APACHE HIVE: Hive Queries

Hive queries provides the following features:

Data modeling such as Creation of databases, tables, etc.
ETL functionalities such as Extraction, Transformation, and Loading data into tables
Joins to merge different data tables
User specific custom scripts for ease of code
Faster querying tool on top of Hadoop

create table "employees_manma" with 6 columns

create table employees_manma(Id INT, Name, String, Age Int, Address String, salary float, department string)

row format delimited

fields terminated by ',';

Now load data into table employees_manma.

load data local inpath '/path_location/' into table employees_manma;

Order by query:

The ORDER BY syntax in HiveQL is similar to the syntax of ORDER BY in SQL language.

Order by is the clause we use with "SELECT" statement in Hive queries, which guarantees total ordering of data. Order by clause use columns on Hive tables for grouping particular column values mentioned with Order by. For whatever the column name we are defining the order by clause the query will selects and display results by ascending or descending order the particular column values.

If the mentioned order by field is a string, then it will display the result in lexicographical order. At the back end, it has to be passed on to a single reducer

Query:

SELECT * FROM employees_manma ORDER BY Department;

Group by query:

This clause use columns on Hive tables for grouping particular column values mentioned with the group by. For whatever the column name we are defining a "groupby" clause the query will selects and display results by grouping the particular column values.
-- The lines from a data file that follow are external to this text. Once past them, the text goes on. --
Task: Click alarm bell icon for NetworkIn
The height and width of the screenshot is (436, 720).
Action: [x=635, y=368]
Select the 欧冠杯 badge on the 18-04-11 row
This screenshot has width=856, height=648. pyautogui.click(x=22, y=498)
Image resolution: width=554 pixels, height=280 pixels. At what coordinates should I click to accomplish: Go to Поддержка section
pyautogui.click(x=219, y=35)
Query that is performed on the "employees_manma" table with the GROUP BY clause with Department as defined GROUP BY column name.

Output showing here is the department name, and the employees count in different departments. Here all the employees belong to the specific department is grouped by and displayed in the results. So the result is department name with the total number of employees present in each department.

Query:

SELECT Department, count(*) FROM employees_manma GROUP BY Department;

Sort by:

Sort by clause performs on column names of Hive tables to sort the output. We can mention DESC for sorting the order in descending order and mention ASC for Ascending order of the sort.
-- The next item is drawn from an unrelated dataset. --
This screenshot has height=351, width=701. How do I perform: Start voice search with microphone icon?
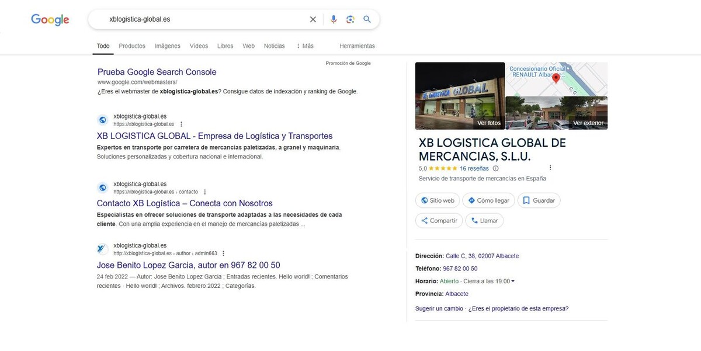(334, 19)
In this sort by it will sort the rows before feeding to the reducer. Always sort by depends on column types.

For instance, if column types are numeric it will sort in numeric order if the columns types are string it will sort in lexicographical order.

query that performing on the table "employees_manma" with the SORT BY clause with "id" as define SORT BY column name. We used keyword DESC.

So the output displayed will be in descending order of "id".

Query:

SELECT * from employees_manma SORT BY Id DESC;

Cluster By:

Cluster By used as an alternative for both Distribute BY and Sort BY clauses in Hive-QL.

Cluster BY clause used on tables present in Hive. Hive uses the columns in Cluster by to distribute the rows among reducers. Cluster BY columns will go to the multiple reducers.

It ensures sorting orders of values present in multiple reducers

For example, Cluster By clause mentioned on the Id column name of the table employees_manma table. The output when executing this query will give results to multiple reducers at the back end. But as front end it is an alternative clause for both Sort By and Distribute By.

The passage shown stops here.